Relevant physical signs
- Inspection
- Syndromic facies (Down’s syndrome)
- Central cyanosis
- Peripheries
- Clubbing
- Peripheral cyanosis
- Stigmata of infective endocarditis
- Pulse rate and rhythm
- Central cyanosis
- Jugular venous pulsation – raised / giant V waves
- Chest
- Inspection – scars to suggest previous surgery
- Palpation
- Apex beat – may be displaced with chronic left ventricular overload
- Parasternal heave
- Palpable thrill
- Auscultation
- Pan-systolic murmur loudest over the lower left sternal edge
- Loud P2 to indicate pulmonary hypertension
- Associated murmurs
- Early diastolic murmur (aortic regurgitation, peri-membranous defects)
- Complications
- Pulmonary oedema – left ventricular failure
- Raised jugular venous pulsation, right ventricular heave, loud P2 – pulmonary hypertension
- Cyanosis, clubbing – Eisenmenger’s syndrome
- Janeway lesions, Osler nodes, splinter haemorrhages – infective endocarditis
- Tachycardia – ventricular tachyarrhythmias
Differential diagnosis
- Ventricular septal defect
- Mitral regurgitation – murmur loudest at apex, radiates to axilla, soft S1
- Tricuspid regurgitation – murmur loudest at LLSE on inspiration, giant V waves, pulsatile liver
Causes of a VSD
- Congenital
- Infundibular (supracristal) VSD – defect in the septum above and anterior to the crista supraventricularis. Causes aortic cusp prolapse into VSD and progressive aortic regurgitation
- Membranous VSD – defect in membranous septum
- Perimembranous VSD – defect extending into muscular septum
- Inlet defect, associated with Down’s syndrome
- Muscular defect
- Gerbode defect – left ventricular to right atrial shunt
- Tetralogy of Fallot
- Pulmonary stenosis
- Overriding aorta
- Ventricular septal defect
- Right ventricular hypertrophy
- Acquired
- Post-myocardial infarction
- Post-cardiac surgery
Clinical markers of haemodynamic significance
- Insignificant
- Pan-systolic murmur, often very loud, heard all over precordium
- Significant, left to right shunt
- Pan-systolic murmur, may be softer
- Displaced apex beat
- Systolic thrill
- Parasternal heave
- Loud P2
- Significant, right to left shunt
- Clubbing
- Cyanosis
- Irregular pulse
- Parasternal heave
- Loud P2
- Pan-systolic murmur of functional tricuspid regurgitation
- PSM of VSD is often inaudible in such shunts because of equalization of LV and RV pressures
Investigation
- Chest radiograph
- Cardiomegaly
- Pulmonary oedema
- Dilated pulmonary arteries (pulmonary hypertension)
- Electrocardiogram
- Left ventricular hypertrophy (LV volume overload)

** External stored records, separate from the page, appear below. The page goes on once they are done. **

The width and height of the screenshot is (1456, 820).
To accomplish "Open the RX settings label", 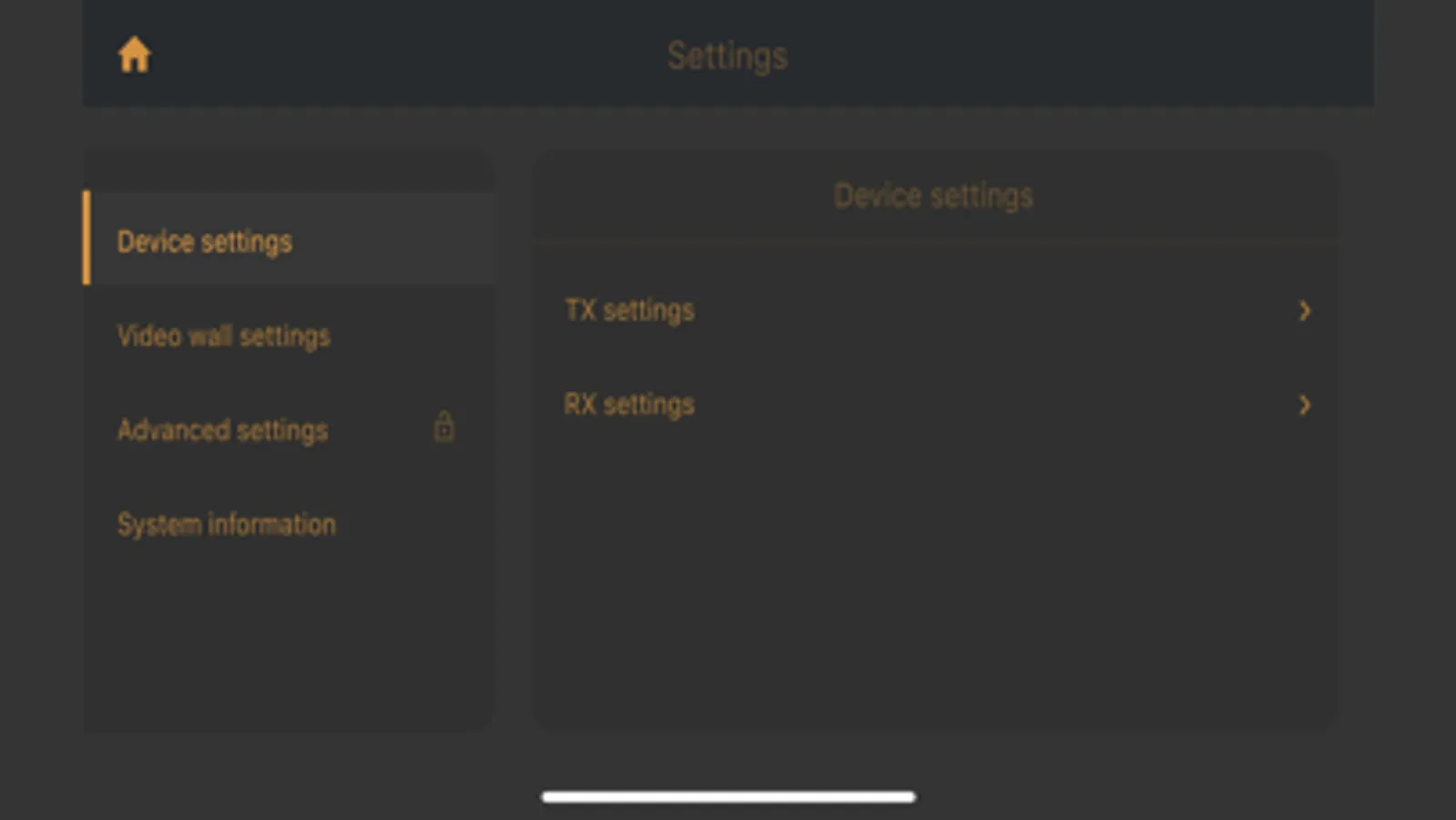I will tap(629, 405).
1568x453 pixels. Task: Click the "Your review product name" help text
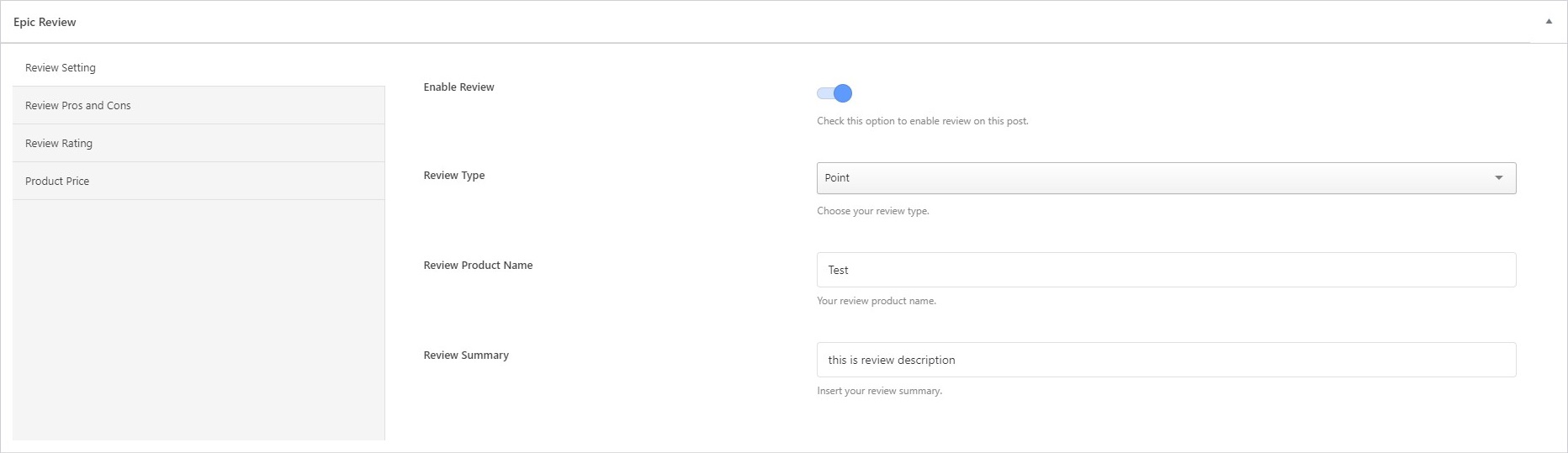tap(876, 301)
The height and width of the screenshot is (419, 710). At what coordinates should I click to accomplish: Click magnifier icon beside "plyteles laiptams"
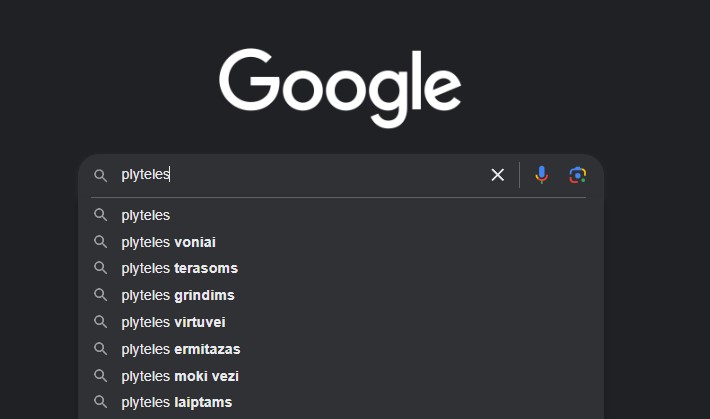tap(100, 402)
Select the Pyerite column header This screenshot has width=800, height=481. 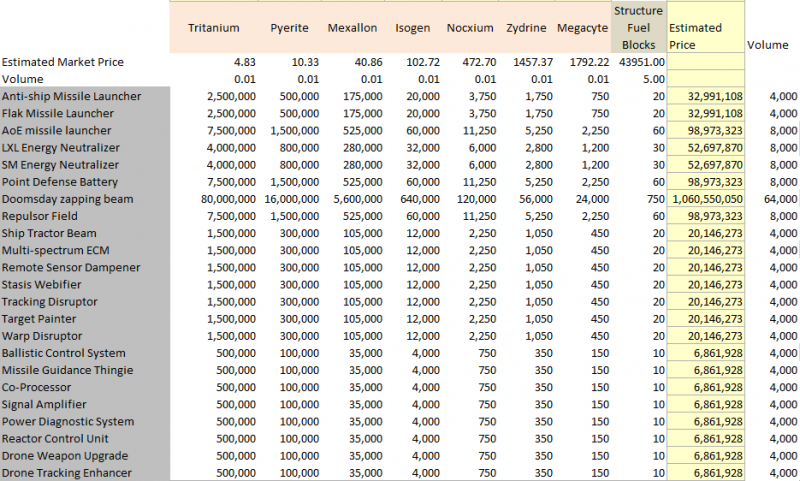(x=289, y=28)
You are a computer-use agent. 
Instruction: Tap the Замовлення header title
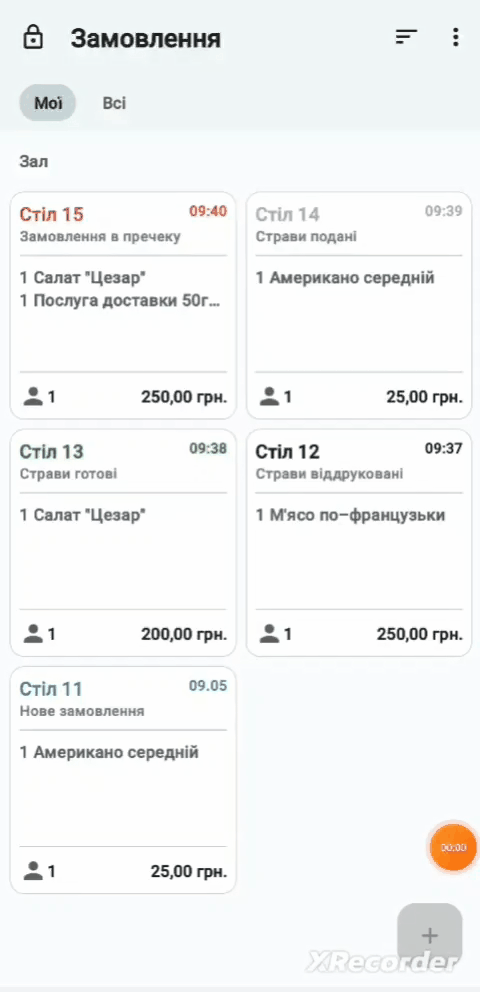[145, 39]
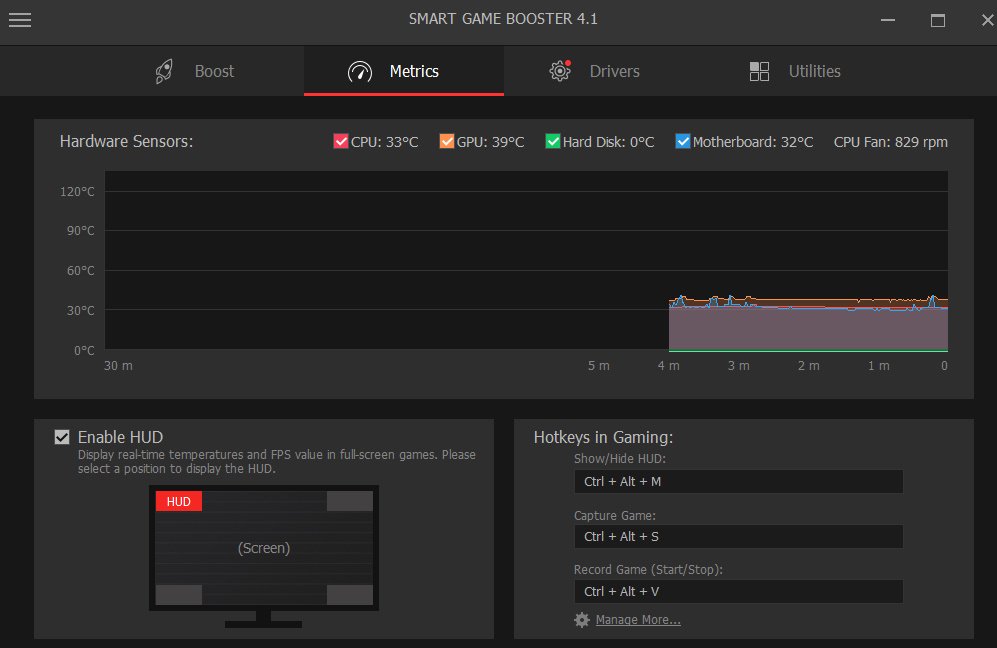Viewport: 997px width, 648px height.
Task: Maximize the Smart Game Booster window
Action: [x=937, y=20]
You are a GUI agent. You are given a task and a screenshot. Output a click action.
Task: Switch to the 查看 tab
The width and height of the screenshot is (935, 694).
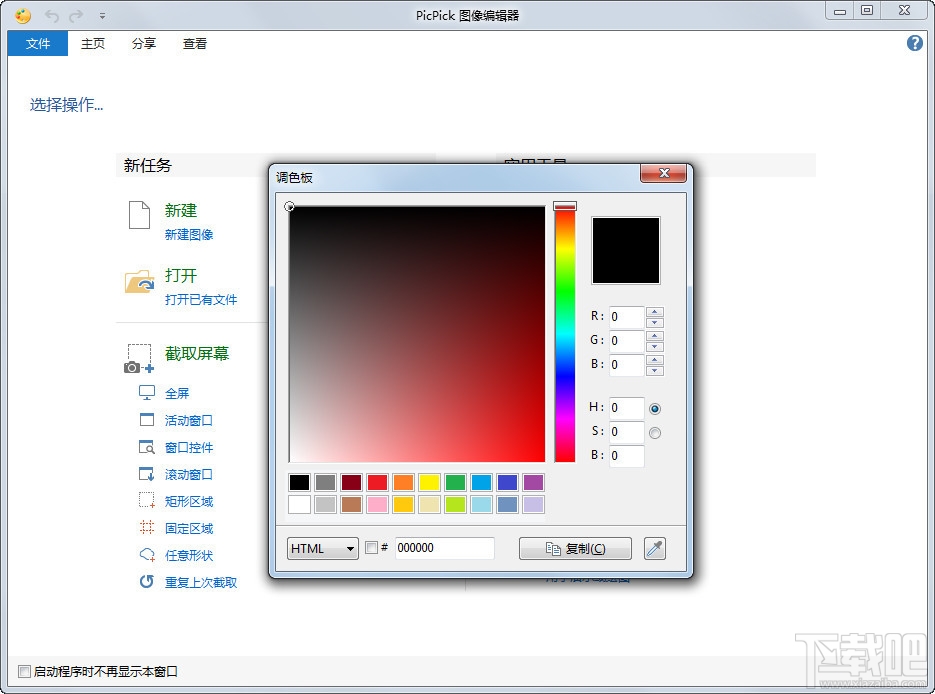tap(194, 43)
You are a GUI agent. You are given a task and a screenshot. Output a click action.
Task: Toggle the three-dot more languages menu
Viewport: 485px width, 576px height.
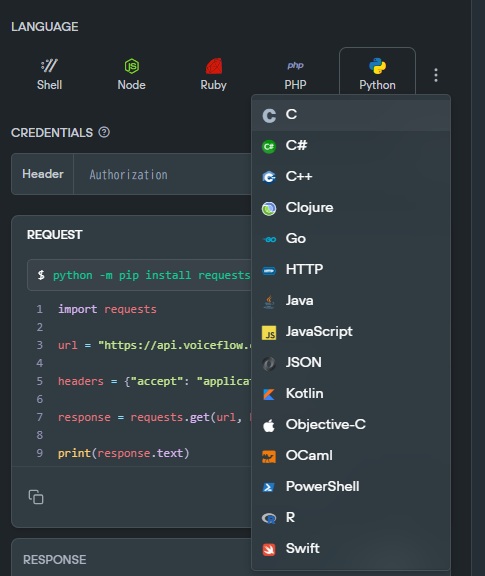point(436,75)
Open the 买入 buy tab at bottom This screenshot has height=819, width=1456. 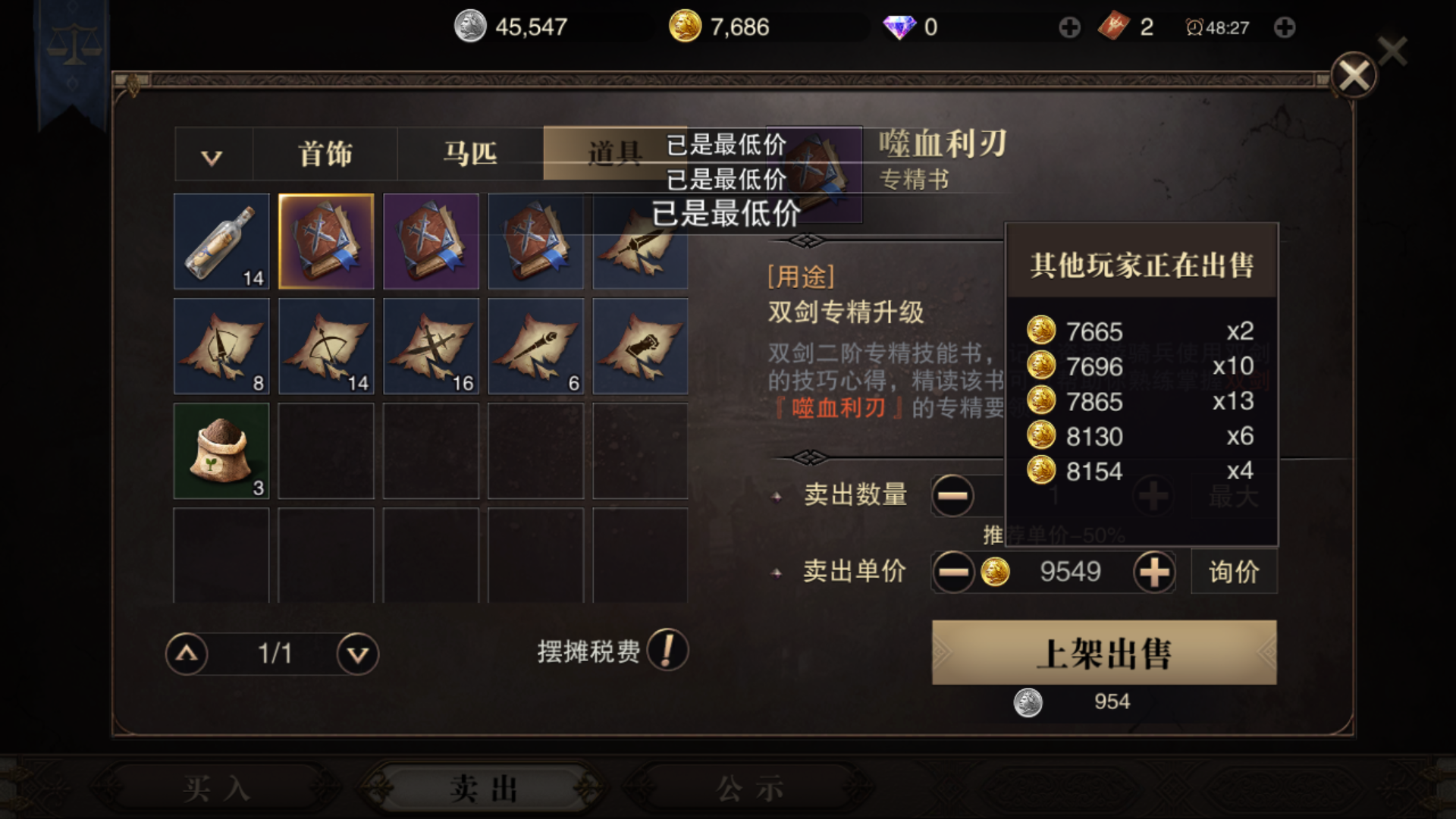tap(218, 789)
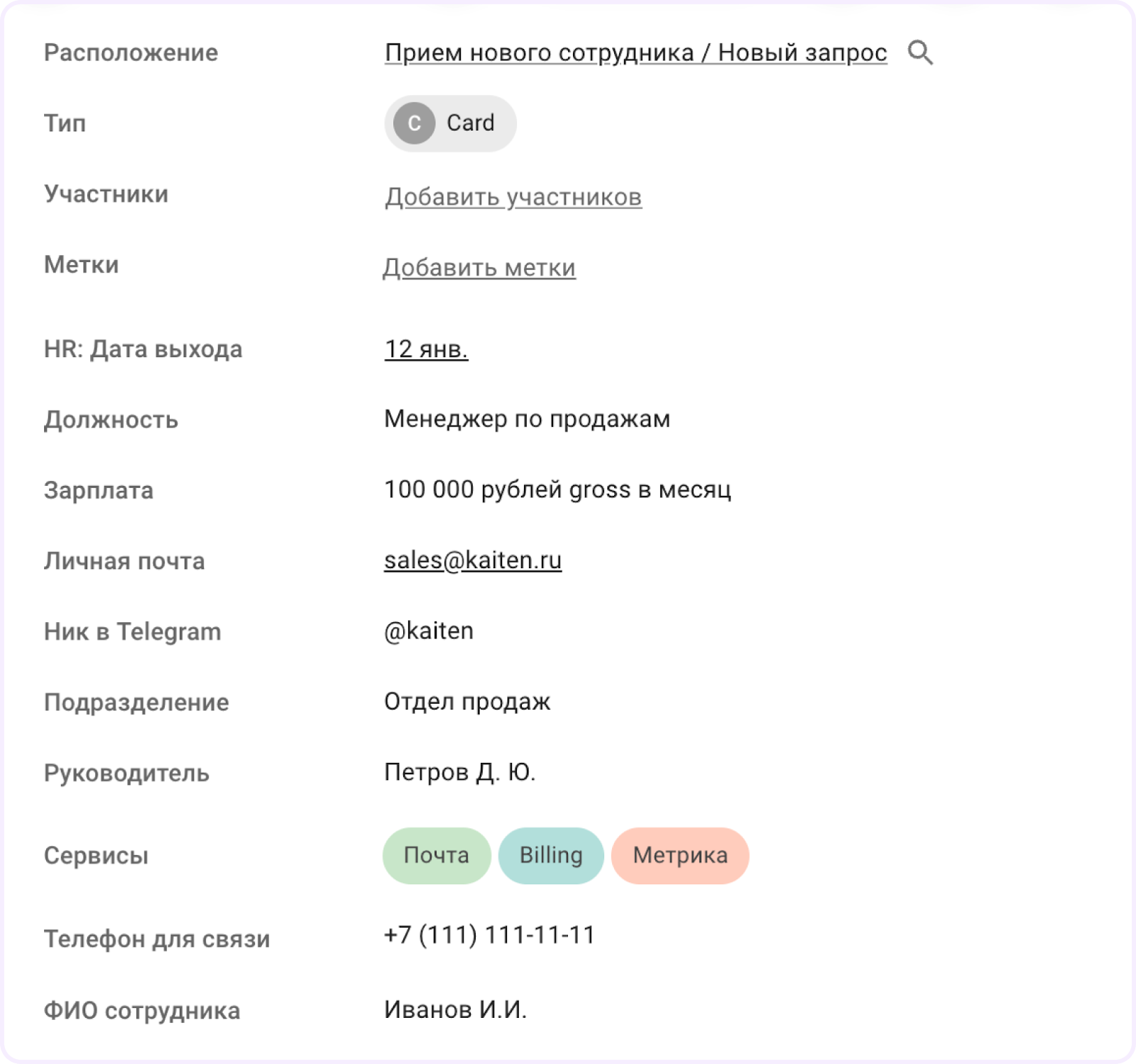Click the gray C avatar icon
The image size is (1136, 1064).
point(414,124)
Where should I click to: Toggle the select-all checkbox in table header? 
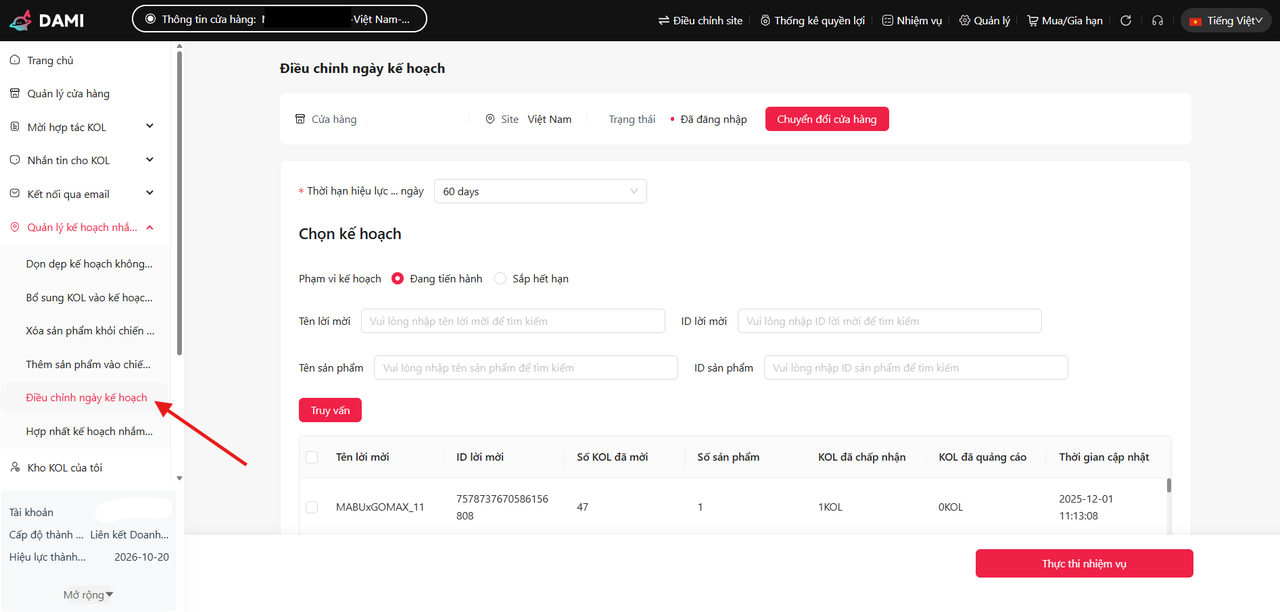point(312,457)
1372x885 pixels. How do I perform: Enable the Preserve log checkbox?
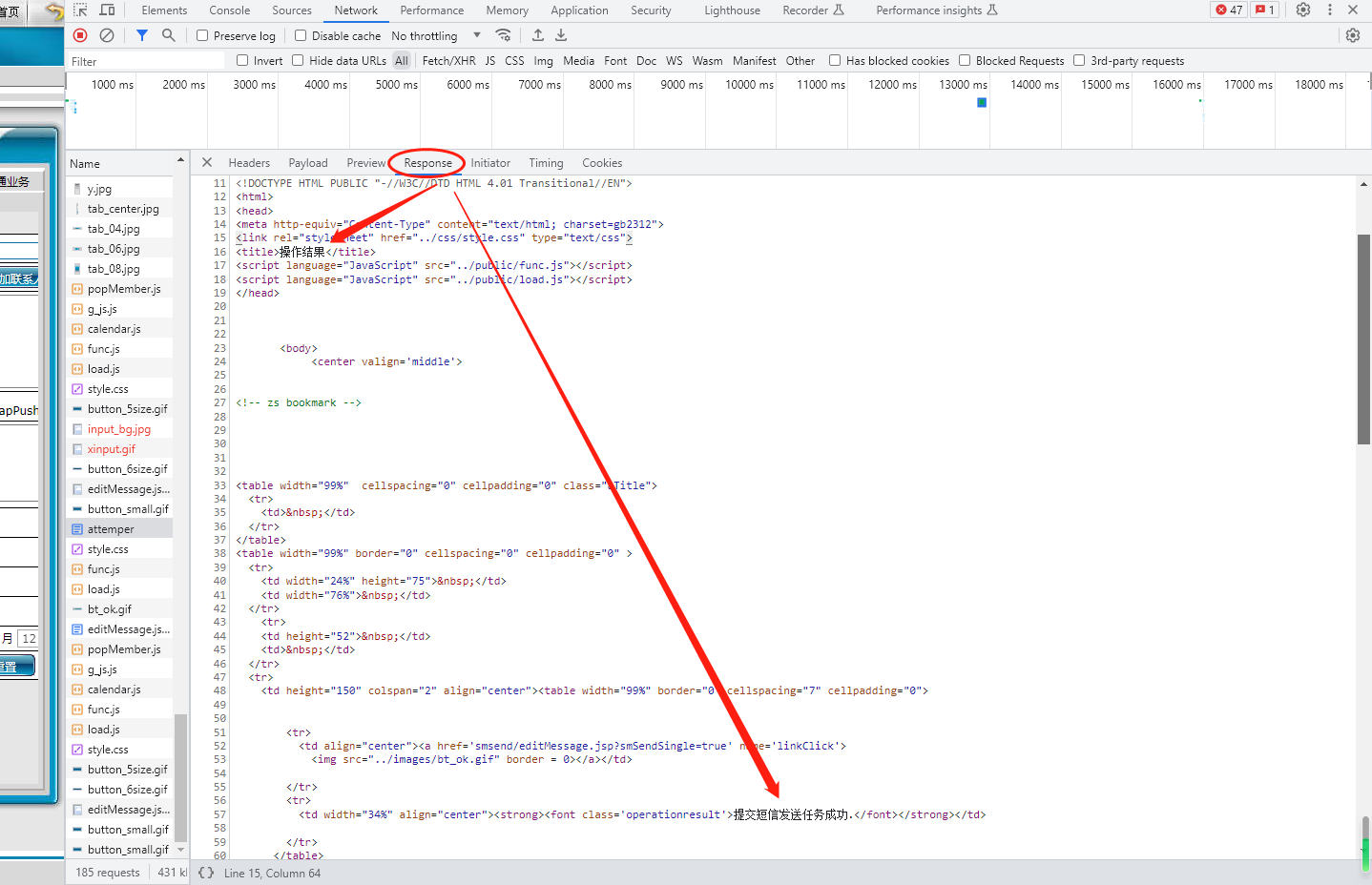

- Dominant R waves in V1 (RVH)
- Trans-thoracic echocardiogram
- Location, size and direction of shunt
- Look for pulmonary hypertension
- Assess left ventricular dimensions and function
Management
- Multidisciplinary team approach, patient education
- Medical
- No need for infective endocarditis prophylaxis (unless cyanotic)
- Treat acute episodes of congestive cardiac failure
- Indications for closure (percutaneous or surgical)
- Recurrent infective endocarditis
- Development of aortic regurgitation
- Left ventricular dilation / dysfunction
- Reversible pulmonary hypertension / RV pressures > 50mmHg
- Acute VSD complicating myocardial infarction
- Contraindications: irreversible pulmonary hypertension / Eisenmenger’s syndrome
Summary
Sir, this patient has a ventricular septal defect with a haemodynamically-significant left-to-right shunt. On examination of the peripheries, there are no stigmata of infective endocarditis. There is no cyanosis, and the patient is not clubbed. The pulse is regular. On examination of the precordium, the apex beat is displaced inferolaterally. There is a pan-systolic murmur heard loudest over the lower left sternal edge in expiration. There is no evidence of co-existent aortic regurgitation. There are no clinical signs of pulmonary hypertension, such as a loud P2 or a right ventricular heave. Causes of a VSD may be congenital or acquired.